▸ **Potongan Dokumen**:

Berkunjung ke KJRI Jeddah, Menaker Berdialog Bersama PMI
Berita Baru, Jakarta – Menteri Ketenagakerjaan Ida Fauziyah melakukan kunjungan kerja “Sixth Abu Dhabi Dialogue – Ministerial Consultation” (ADD) di Dubai. Disela kunjungannya tersebut, ia menyempatkan untuk berkunjung ke Konsulat Jenderal RI (KJRI) Jeddah, Arab Saudi.
Di KJRI Jeddah, Menaker berdialog dengan kalangan Pekerja Migran Indonesia (PMI) di wilayah akreditas KJRI Jeddah pada Kamis (28/10) lalu.
Konsul Jenderal RI Jeddah, Eko Hartono menyampaikan bahwa selain dalam rangka bersilaturahmi dengan masyarakat, tujuan utama pertemuan Menaker RI di Gedung Pelayanan Terpadu KJRI Jeddah adalah untuk berbagi informasi hasil pertemuan Menaker dengan para pejabat tinggi dalam pertemuan ADD di Dubai, khususnya dengan Menteri SDM dan Pembangunan Sosial Arab Saudi terkait penempatan pekerja migran asal Indonesia.
“Kira-kira ke depan seperti apa pola penempatan PMI kita di Arab Saudi, tantangan apa yang kita hadapi,” ujar Konjen Eko, dalam keterangan di situs Kemenlu RI, Jumat, 29 Oktober 2021.

▸ **Petunjuk Latihan**:
Tuliskan ulang kata demi kata bagian berita tentang kunjungan Menaker ke KJRI Jeddah di atas, mulai dari "Di KJRI Jeddah, Menaker" sampai dengan "29 Oktober 2021.".

Entri dari sebuah koleksi
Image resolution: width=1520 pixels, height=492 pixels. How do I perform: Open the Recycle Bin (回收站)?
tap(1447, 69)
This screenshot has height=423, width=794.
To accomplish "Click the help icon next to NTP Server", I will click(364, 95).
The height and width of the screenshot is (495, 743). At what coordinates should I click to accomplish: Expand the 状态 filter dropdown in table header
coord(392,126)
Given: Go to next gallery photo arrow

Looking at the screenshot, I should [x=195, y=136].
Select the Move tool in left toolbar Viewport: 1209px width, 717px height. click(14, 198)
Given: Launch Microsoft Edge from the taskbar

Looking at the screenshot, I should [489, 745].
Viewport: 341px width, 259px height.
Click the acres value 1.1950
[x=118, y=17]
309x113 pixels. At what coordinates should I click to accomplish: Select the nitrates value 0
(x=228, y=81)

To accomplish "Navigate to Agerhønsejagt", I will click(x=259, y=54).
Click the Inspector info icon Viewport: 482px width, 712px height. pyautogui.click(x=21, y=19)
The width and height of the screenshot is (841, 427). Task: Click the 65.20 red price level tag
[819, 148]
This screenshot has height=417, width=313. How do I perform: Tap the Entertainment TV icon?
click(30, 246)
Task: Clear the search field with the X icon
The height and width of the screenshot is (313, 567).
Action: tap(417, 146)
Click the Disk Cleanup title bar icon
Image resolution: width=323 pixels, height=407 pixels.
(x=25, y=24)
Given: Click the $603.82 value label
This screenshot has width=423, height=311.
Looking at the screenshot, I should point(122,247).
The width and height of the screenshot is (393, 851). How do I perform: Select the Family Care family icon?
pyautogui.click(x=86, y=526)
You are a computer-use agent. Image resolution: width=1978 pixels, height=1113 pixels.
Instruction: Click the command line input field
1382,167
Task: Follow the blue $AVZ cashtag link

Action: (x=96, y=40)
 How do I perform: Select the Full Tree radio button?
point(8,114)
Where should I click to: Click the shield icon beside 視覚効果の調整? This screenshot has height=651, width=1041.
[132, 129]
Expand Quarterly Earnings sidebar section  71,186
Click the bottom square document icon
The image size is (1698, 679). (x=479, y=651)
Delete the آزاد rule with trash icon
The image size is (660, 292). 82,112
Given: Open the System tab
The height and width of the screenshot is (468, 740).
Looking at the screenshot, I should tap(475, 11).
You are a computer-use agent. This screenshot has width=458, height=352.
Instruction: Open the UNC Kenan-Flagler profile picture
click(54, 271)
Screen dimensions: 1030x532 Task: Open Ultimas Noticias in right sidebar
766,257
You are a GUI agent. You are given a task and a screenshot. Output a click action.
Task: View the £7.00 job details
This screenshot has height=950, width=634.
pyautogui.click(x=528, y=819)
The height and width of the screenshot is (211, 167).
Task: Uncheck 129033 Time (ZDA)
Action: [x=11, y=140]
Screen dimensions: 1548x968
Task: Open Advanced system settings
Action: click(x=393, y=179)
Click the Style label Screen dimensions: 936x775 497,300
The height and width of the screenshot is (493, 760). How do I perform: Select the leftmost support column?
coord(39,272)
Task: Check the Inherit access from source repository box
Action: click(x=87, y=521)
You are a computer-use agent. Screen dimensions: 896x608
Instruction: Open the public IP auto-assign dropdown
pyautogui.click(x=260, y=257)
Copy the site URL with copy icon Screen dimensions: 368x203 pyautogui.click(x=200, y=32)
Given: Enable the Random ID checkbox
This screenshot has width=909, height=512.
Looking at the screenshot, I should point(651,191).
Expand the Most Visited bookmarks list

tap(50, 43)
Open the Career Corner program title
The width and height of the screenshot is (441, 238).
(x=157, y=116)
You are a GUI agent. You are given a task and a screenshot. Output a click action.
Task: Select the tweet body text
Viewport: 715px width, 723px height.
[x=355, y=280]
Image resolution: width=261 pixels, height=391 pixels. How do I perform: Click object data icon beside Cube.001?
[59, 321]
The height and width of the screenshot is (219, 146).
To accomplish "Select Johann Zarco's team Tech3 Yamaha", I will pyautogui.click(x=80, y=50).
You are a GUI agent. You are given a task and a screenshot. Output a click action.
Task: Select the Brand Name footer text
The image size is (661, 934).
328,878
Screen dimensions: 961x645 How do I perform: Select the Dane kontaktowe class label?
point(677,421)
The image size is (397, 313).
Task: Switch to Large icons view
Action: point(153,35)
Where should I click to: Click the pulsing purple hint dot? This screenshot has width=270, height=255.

▸ **Jawaban Benar**:
Di KJRI Jeddah, Menaker berdialog dengan kalangan Pekerja Migran Indonesia (PMI) di wilayah akreditas KJRI Jeddah pada Kamis (28/10) lalu.
Konsul Jenderal RI Jeddah, Eko Hartono menyampaikan bahwa selain dalam rangka bersilaturahmi dengan masyarakat, tujuan utama pertemuan Menaker RI di Gedung Pelayanan Terpadu KJRI Jeddah adalah untuk berbagi informasi hasil pertemuan Menaker dengan para pejabat tinggi dalam pertemuan ADD di Dubai, khususnya dengan Menteri SDM dan Pembangunan Sosial Arab Saudi terkait penempatan pekerja migran asal Indonesia.
“Kira-kira ke depan seperti apa pola penempatan PMI kita di Arab Saudi, tantangan apa yang kita hadapi,” ujar Konjen Eko, dalam keterangan di situs Kemenlu RI, Jumat, 29 Oktober 2021.